• Data for the task:
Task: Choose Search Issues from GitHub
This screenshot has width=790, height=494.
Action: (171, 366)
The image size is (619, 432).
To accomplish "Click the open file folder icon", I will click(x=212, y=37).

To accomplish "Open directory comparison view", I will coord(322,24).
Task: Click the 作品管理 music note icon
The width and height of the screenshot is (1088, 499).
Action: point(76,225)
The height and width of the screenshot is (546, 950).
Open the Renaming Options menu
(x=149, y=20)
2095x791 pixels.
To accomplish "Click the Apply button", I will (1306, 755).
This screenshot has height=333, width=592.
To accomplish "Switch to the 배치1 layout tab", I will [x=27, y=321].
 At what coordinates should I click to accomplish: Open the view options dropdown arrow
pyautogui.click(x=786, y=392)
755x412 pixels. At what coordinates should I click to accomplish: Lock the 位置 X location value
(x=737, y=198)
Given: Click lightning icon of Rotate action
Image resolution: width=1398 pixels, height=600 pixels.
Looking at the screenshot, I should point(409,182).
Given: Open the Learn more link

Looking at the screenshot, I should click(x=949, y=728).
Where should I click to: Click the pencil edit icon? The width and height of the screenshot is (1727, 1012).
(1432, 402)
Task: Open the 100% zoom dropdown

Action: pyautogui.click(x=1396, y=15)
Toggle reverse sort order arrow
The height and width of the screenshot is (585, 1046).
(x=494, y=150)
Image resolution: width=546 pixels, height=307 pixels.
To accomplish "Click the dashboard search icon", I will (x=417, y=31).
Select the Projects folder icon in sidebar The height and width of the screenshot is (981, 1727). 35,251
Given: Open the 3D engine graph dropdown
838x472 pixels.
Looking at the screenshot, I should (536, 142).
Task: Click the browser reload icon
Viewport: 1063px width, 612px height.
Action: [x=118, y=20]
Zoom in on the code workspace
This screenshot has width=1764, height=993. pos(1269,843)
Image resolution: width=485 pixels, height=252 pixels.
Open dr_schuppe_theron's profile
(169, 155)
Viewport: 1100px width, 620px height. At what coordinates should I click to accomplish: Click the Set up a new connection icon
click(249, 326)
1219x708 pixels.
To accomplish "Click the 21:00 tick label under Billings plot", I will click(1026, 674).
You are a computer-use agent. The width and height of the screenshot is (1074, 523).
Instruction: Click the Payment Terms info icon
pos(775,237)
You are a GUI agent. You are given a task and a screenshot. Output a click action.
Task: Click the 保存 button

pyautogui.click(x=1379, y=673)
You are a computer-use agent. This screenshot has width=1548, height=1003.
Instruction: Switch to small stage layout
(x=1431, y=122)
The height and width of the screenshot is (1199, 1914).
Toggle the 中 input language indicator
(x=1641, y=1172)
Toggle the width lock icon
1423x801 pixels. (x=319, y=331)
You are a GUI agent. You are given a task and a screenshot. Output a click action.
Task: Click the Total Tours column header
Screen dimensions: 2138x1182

• Work item: Return a faithful copy of all the records above.

• Result:
Task: Choose Search Issues from GitHub
This screenshot has width=790, height=494.
Action: (171, 366)
The image size is (619, 432).
To accomplish "Click the open file folder icon", I will click(x=212, y=37).

To accomplish "Open directory comparison view", I will coord(322,24).
Task: Click the 作品管理 music note icon
The width and height of the screenshot is (1088, 499).
Action: point(76,225)
The height and width of the screenshot is (546, 950).
Open the Renaming Options menu
(x=149, y=20)
2095x791 pixels.
To accomplish "Click the Apply button", I will (1306, 755).
This screenshot has height=333, width=592.
To accomplish "Switch to the 배치1 layout tab", I will [x=27, y=321].
 At what coordinates should I click to accomplish: Open the view options dropdown arrow
pyautogui.click(x=786, y=392)
755x412 pixels. At what coordinates should I click to accomplish: Lock the 位置 X location value
(x=737, y=198)
Given: Click lightning icon of Rotate action
Image resolution: width=1398 pixels, height=600 pixels.
Looking at the screenshot, I should point(409,182).
Given: Open the Learn more link

Looking at the screenshot, I should click(x=949, y=728).
Where should I click to: Click the pencil edit icon? The width and height of the screenshot is (1727, 1012).
(1432, 402)
Task: Open the 100% zoom dropdown

Action: pyautogui.click(x=1396, y=15)
Toggle reverse sort order arrow
The height and width of the screenshot is (585, 1046).
(x=494, y=150)
Image resolution: width=546 pixels, height=307 pixels.
To accomplish "Click the dashboard search icon", I will (x=417, y=31).
Select the Projects folder icon in sidebar The height and width of the screenshot is (981, 1727). 35,251
Given: Open the 3D engine graph dropdown
838x472 pixels.
Looking at the screenshot, I should (536, 142).
Task: Click the browser reload icon
Viewport: 1063px width, 612px height.
Action: [x=118, y=20]
Zoom in on the code workspace
This screenshot has width=1764, height=993. pos(1269,843)
Image resolution: width=485 pixels, height=252 pixels.
Open dr_schuppe_theron's profile
(169, 155)
Viewport: 1100px width, 620px height. At what coordinates should I click to accomplish: Click the Set up a new connection icon
click(249, 326)
1219x708 pixels.
To accomplish "Click the 21:00 tick label under Billings plot", I will click(1026, 674).
You are a computer-use agent. The width and height of the screenshot is (1074, 523).
Instruction: Click the Payment Terms info icon
pos(775,237)
You are a GUI agent. You are given a task and a screenshot. Output a click action.
Task: Click the 保存 button

pyautogui.click(x=1379, y=673)
You are a computer-use agent. This screenshot has width=1548, height=1003.
Instruction: Switch to small stage layout
(x=1431, y=122)
The height and width of the screenshot is (1199, 1914).
Toggle the 中 input language indicator
(x=1641, y=1172)
Toggle the width lock icon
1423x801 pixels. (x=319, y=331)
You are a GUI agent. You are given a task and a screenshot. Output a click action.
Task: Click the Total Tours column header
Screen dimensions: 2138x1182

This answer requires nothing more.